§ **Task directions**:
Reproduce every one of the following items word for word, changing nothing.

§ **Dataset entries**:
————————

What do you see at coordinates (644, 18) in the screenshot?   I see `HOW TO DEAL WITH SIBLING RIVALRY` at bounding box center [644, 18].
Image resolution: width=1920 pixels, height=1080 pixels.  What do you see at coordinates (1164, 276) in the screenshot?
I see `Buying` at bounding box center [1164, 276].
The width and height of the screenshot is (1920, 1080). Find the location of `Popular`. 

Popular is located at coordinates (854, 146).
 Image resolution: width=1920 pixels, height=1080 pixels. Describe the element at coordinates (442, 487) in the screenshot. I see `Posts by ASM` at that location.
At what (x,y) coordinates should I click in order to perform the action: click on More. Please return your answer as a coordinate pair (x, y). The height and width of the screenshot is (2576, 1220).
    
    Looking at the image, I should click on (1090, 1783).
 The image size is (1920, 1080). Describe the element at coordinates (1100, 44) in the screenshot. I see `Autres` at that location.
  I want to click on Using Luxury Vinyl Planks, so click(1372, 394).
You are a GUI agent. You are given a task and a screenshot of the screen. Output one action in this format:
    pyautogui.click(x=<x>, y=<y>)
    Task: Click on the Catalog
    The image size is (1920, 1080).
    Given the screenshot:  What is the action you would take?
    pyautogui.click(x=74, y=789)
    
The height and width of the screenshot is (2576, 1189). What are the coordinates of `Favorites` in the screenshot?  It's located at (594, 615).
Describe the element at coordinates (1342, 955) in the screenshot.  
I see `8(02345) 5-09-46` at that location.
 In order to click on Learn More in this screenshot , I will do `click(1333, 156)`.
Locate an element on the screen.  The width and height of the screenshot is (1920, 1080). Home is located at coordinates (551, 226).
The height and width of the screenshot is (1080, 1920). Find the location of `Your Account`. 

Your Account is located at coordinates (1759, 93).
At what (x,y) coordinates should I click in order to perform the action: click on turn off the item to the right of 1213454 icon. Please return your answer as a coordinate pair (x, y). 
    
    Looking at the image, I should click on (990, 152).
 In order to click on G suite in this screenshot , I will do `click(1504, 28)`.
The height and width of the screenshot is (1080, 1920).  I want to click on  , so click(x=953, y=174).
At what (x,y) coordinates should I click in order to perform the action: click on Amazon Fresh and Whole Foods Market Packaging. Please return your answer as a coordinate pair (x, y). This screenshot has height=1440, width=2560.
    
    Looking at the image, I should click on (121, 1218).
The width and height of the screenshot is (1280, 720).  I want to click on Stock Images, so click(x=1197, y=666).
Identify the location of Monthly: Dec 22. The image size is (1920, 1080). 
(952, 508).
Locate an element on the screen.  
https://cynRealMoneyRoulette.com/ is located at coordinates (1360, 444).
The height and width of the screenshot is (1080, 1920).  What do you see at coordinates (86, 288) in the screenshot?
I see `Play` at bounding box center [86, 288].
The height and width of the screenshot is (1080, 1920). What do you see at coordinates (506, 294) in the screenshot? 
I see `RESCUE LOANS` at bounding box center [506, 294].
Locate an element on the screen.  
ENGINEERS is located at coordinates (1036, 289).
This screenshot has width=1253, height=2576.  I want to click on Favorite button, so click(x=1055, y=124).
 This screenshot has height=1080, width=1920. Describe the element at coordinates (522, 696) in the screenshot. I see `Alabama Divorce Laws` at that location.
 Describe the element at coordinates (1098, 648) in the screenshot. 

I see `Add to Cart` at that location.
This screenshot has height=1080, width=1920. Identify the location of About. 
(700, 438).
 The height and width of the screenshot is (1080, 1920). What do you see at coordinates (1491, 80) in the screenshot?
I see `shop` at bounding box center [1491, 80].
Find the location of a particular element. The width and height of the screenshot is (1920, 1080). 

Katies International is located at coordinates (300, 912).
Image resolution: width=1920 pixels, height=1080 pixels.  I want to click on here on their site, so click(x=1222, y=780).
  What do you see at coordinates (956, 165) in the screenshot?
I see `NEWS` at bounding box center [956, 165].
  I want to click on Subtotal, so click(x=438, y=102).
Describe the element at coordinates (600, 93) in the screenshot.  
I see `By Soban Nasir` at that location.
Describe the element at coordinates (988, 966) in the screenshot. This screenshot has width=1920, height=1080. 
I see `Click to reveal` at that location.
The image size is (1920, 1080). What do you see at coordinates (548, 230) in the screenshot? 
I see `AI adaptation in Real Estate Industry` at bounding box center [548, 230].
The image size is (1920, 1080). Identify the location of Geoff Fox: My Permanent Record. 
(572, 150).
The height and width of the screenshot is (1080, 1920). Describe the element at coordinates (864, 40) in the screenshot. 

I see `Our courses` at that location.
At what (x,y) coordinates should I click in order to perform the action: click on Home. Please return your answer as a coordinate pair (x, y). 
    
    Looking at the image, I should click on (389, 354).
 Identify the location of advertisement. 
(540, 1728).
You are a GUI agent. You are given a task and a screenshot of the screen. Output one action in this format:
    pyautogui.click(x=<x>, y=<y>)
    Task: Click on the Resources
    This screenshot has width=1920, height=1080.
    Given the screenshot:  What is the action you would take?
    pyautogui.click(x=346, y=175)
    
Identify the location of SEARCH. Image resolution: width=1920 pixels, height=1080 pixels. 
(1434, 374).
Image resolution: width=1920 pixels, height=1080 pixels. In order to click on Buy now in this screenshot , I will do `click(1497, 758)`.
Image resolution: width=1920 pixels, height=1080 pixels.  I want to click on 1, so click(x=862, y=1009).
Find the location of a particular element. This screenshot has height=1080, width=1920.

————————

§ **Completed exercise**:
What do you see at coordinates (644, 18) in the screenshot?   I see `HOW TO DEAL WITH SIBLING RIVALRY` at bounding box center [644, 18].
Image resolution: width=1920 pixels, height=1080 pixels.  What do you see at coordinates (1164, 276) in the screenshot?
I see `Buying` at bounding box center [1164, 276].
The width and height of the screenshot is (1920, 1080). Find the location of `Popular`. 

Popular is located at coordinates (854, 146).
 Image resolution: width=1920 pixels, height=1080 pixels. Describe the element at coordinates (442, 487) in the screenshot. I see `Posts by ASM` at that location.
At what (x,y) coordinates should I click in order to perform the action: click on More. Please return your answer as a coordinate pair (x, y). The height and width of the screenshot is (2576, 1220).
    
    Looking at the image, I should click on (1090, 1783).
 The image size is (1920, 1080). Describe the element at coordinates (1100, 44) in the screenshot. I see `Autres` at that location.
  I want to click on Using Luxury Vinyl Planks, so click(1372, 394).
You are a GUI agent. You are given a task and a screenshot of the screen. Output one action in this format:
    pyautogui.click(x=<x>, y=<y>)
    Task: Click on the Catalog
    The image size is (1920, 1080).
    Given the screenshot:  What is the action you would take?
    pyautogui.click(x=74, y=789)
    
The height and width of the screenshot is (2576, 1189). What are the coordinates of `Favorites` in the screenshot?  It's located at (594, 615).
Describe the element at coordinates (1342, 955) in the screenshot.  
I see `8(02345) 5-09-46` at that location.
 In order to click on Learn More in this screenshot , I will do `click(1333, 156)`.
Locate an element on the screen.  The width and height of the screenshot is (1920, 1080). Home is located at coordinates (551, 226).
The height and width of the screenshot is (1080, 1920). Find the location of `Your Account`. 

Your Account is located at coordinates (1759, 93).
At what (x,y) coordinates should I click in order to perform the action: click on turn off the item to the right of 1213454 icon. Please return your answer as a coordinate pair (x, y). 
    
    Looking at the image, I should click on (990, 152).
 In order to click on G suite in this screenshot , I will do `click(1504, 28)`.
The height and width of the screenshot is (1080, 1920).  I want to click on  , so click(x=953, y=174).
At what (x,y) coordinates should I click in order to perform the action: click on Amazon Fresh and Whole Foods Market Packaging. Please return your answer as a coordinate pair (x, y). This screenshot has height=1440, width=2560.
    
    Looking at the image, I should click on (121, 1218).
The width and height of the screenshot is (1280, 720).  I want to click on Stock Images, so click(x=1197, y=666).
Identify the location of Monthly: Dec 22. The image size is (1920, 1080). 
(952, 508).
Locate an element on the screen.  
https://cynRealMoneyRoulette.com/ is located at coordinates (1360, 444).
The height and width of the screenshot is (1080, 1920).  What do you see at coordinates (86, 288) in the screenshot?
I see `Play` at bounding box center [86, 288].
The height and width of the screenshot is (1080, 1920). What do you see at coordinates (506, 294) in the screenshot? 
I see `RESCUE LOANS` at bounding box center [506, 294].
Locate an element on the screen.  
ENGINEERS is located at coordinates (1036, 289).
This screenshot has width=1253, height=2576.  I want to click on Favorite button, so click(x=1055, y=124).
 This screenshot has height=1080, width=1920. Describe the element at coordinates (522, 696) in the screenshot. I see `Alabama Divorce Laws` at that location.
 Describe the element at coordinates (1098, 648) in the screenshot. 

I see `Add to Cart` at that location.
This screenshot has height=1080, width=1920. Identify the location of About. 
(700, 438).
 The height and width of the screenshot is (1080, 1920). What do you see at coordinates (1491, 80) in the screenshot?
I see `shop` at bounding box center [1491, 80].
Find the location of a particular element. The width and height of the screenshot is (1920, 1080). 

Katies International is located at coordinates (300, 912).
Image resolution: width=1920 pixels, height=1080 pixels.  I want to click on here on their site, so click(x=1222, y=780).
  What do you see at coordinates (956, 165) in the screenshot?
I see `NEWS` at bounding box center [956, 165].
  I want to click on Subtotal, so click(x=438, y=102).
Describe the element at coordinates (600, 93) in the screenshot.  
I see `By Soban Nasir` at that location.
Describe the element at coordinates (988, 966) in the screenshot. This screenshot has width=1920, height=1080. 
I see `Click to reveal` at that location.
The image size is (1920, 1080). What do you see at coordinates (548, 230) in the screenshot? 
I see `AI adaptation in Real Estate Industry` at bounding box center [548, 230].
The image size is (1920, 1080). Identify the location of Geoff Fox: My Permanent Record. 
(572, 150).
The height and width of the screenshot is (1080, 1920). Describe the element at coordinates (864, 40) in the screenshot. 

I see `Our courses` at that location.
At what (x,y) coordinates should I click in order to perform the action: click on Home. Please return your answer as a coordinate pair (x, y). 
    
    Looking at the image, I should click on (389, 354).
 Identify the location of advertisement. 
(540, 1728).
You are a GUI agent. You are given a task and a screenshot of the screen. Output one action in this format:
    pyautogui.click(x=<x>, y=<y>)
    Task: Click on the Resources
    This screenshot has width=1920, height=1080.
    Given the screenshot:  What is the action you would take?
    pyautogui.click(x=346, y=175)
    
Identify the location of SEARCH. Image resolution: width=1920 pixels, height=1080 pixels. 
(1434, 374).
Image resolution: width=1920 pixels, height=1080 pixels. In order to click on Buy now in this screenshot , I will do `click(1497, 758)`.
Image resolution: width=1920 pixels, height=1080 pixels.  I want to click on 1, so click(x=862, y=1009).
Find the location of a particular element. This screenshot has height=1080, width=1920.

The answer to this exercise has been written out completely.